Why? Because it’s college football. And college football is fucking back.

There are a lot of shitty hobbies you can have in life. For example, instead of being passionate about college football, you could be passionate about politics. You could parade around your opinions about policy and election strategy and the month of November could give you a big, presidential boner. But at the end of the day, your contribution to political reform is less than zero.

Not with college football, no. Your college football team needs you. It needs you to get drunk as hell at 10 in the morning for a 7 p.m. game. It needs you to verbally assault other human beings because they are wearing the opponent’s colors. It needs you to be rowdy as fuck in the student section, to the point of making the stadium shake. It needs you to skip class and drive hundreds of miles to watch it play on the road. That’s helping your team. That’s making a difference.

You’re important to your team. You’re important to me. You see, college football is one big, unifying group of dudes who can stop thinking about fucking girls for three hours and watch grown-ass 18-year-olds beat the shit out of each other in the name of sports. I don’t care who you are or where you’re from, but when my team returns a kickoff for 108 yards to grab a double-digit lead, I’m giving you a big ol’ bear hug. We did it. We made that score possible.

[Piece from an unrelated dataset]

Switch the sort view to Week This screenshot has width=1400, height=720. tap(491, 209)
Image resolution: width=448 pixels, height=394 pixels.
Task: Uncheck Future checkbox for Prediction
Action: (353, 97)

College football is a beautiful reminder of why your student fees are atrociously high in comparison to Johnny English Major at that tiny liberal arts school in New Hampshire. Because it’s worth it on game day. It gives you a reason to love. It gives you a reason to hate.

Take a second and watch my favorite video of all time. If it doesn’t it make the hair stand up on your arms, you’re a strange fucking human.

College football determines where you apply. Sure, you can go to that small Division II school and have a great time, but Saturdays in the fall just aren’t the same as your buddy’s, who goes to Alabama.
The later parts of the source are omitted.